Você se vê como um metalhead? Você ouve metal e, em caso positivo, quais são os seus preferidos?

Noise: Claro que eu sou! Tem sido o meu gênero preferido desde os 12 anos de idade. Eu escuto quase todos os gêneros de Metal. Meu favorito é, e para sempre será, o Black Metal, de fato. Minhas bandas favoritas mudam com frequência, já que existem tantas bandas boas por aí. No momento, minhas bandas de Metal preferidas são BYTHOS, LOS MALES DEL MUNDO, WOLVES IN THE THRONE ROOM, SPECTRAL WOUND, THE RUINS OF BEVERAST, ANTLERS, SUFFERING HOUR, ASPHYX e DER WEG EINER FREIHEIT. Dito isso, não me limito a um gênero. Eu escuto quase tudo. Por que se limitar se existem tantos grandes artistas por aí?

Você vive em Bamberg, na Alemanha (na linda região da Bavária. Existe uma cena relevante de Metal por aí? Em caso positivo, você conhece as bandas e participa de alguma forma dessa cena?

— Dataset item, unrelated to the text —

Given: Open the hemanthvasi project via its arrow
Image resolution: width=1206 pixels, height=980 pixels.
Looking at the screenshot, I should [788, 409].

Noise: Em Bamberg propriamente dito, não há muito acontecendo em termos de Metal, mas bem próximo à cidade há alguns festivais foda de Metal rolando! Já que o principal clube de Bamberg para shows de Metal fechou devido ao risco iminente de colapso, não há muito mais shows. Poucos dias antes de anunciarem o fechamento do clube, havia um grande show acontecendo lá. O proprietário relatou aos jornais que poderia ter entrado em colapso a qualquer momento. Felizmente, isso não aconteceu (risadas). Um pouco mais ao sul, em Munique, há muitos shows e clubes. Em geral, na Alemanha, temos muitos metalheads, basta olhar para todos esses festivais que acontecem!

Você conhece alguma banda Brasileira de Metal? Em caso positivo, quais são as suas preferidas?

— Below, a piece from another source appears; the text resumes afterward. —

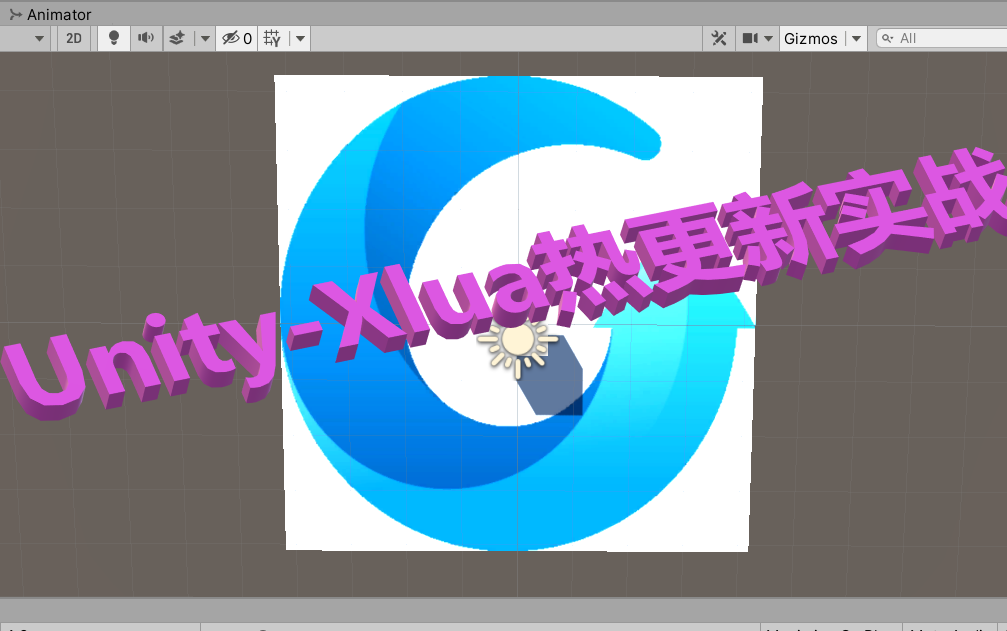
Task: Click the magnifier icon in the search field
Action: 890,38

Noise: Eu conheço KRISIUN, SARCÓFAGO e o SEPULTURA.  Gosto de cada um deles. Se eu tivesse que escolher um, seria o KRISIUN. Algumas das minhas músicas de Death Metal preferidas foram escritas por esses caras!

Como você vê o estado atual do mundo, há alguma esperança para a humanidade? Podemos acreditar em um mundo melhor para as gerações futuras?

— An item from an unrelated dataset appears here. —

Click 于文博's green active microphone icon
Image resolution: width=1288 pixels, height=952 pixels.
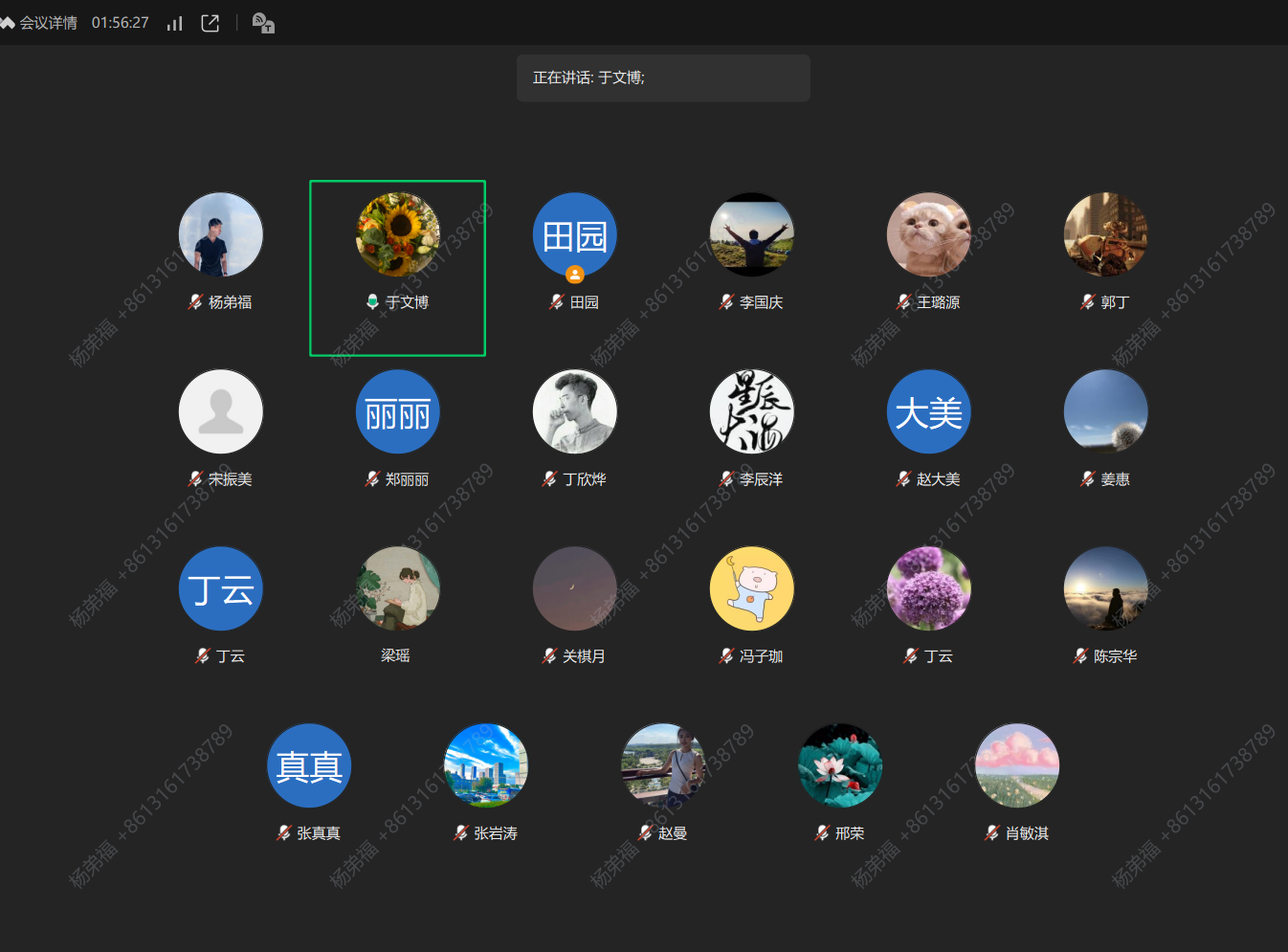click(372, 302)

Noise: Honestamente, acho que nós e especialmente as gerações diretamente anteriores, fodemos muito com este planeta. Se você olhar as fotos dos rios da Alemanha há 40 anos… Eles tinham as cores vermelho, verde e amarelo. Alguns deles brilhavam no escuro. A ilha de lixo no meio do Pacífico, o ozônio inteiro, o derretimento das geleias, e de fato, o derretimento das calotas polares. E o engraçado é que essa merda continua. Eu sou um pouco viajante, e se você vir países como a Índia e a China… eles estão sistematicamente poluindo os rios e oceanos. Portanto, pelo bem do planeta Terra, espero que a próximas gerações cuidem disso melhor. 

Podemos esperar ver a sua mente criativa gerando outros projetos no futuro próximo? Como você se vê em, por exemplo, cinco anos adiante? 

Noise: Como eu disse, há muita coisa acontecendo. Apenas alguns dias atrás, eu comecei o próximo álbum. Portanto, muitas coisas virão no futuro! Espero que em cinco anos eu possa viver da minha música, tenha um grande estúdio e possa trabalhar junto com muitas pessoas talentosas do mundo todo. Você precisa ter sonhos, certo?

“NOISE”, muito obrigado pelo seu tempo. Foi excelente tê-lo conosco. Nós do THE OLD COFFIN SPIRIT desejamos a você uma carreira de sucesso. Por favor, sinta-se à vontade para deixar uma mensagem a todos os leitores brasileiros que estão conhecendo o seu trabalho:

Noise: Você realmente investiu tempo na pesquisa, e eu agradeço por isso! Obrigado pelas perguntas e pelo seu tempo, foi um prazer! Por enquanto, não há mais promoção para os meus projetos. Só uma coisa que eu gostaria de dizer: A todos vocês, Metalheads Brasileiros: Pelo que tenho visto e ouvido, vocês são o público mais louco de todos os tempos. Vocês realmente conquistaram esse título! Espero poder desfrutar dessa energia em shows em algum momento da minha vida!  Continuem ouvindo Metal, e continuem apoiando o underground!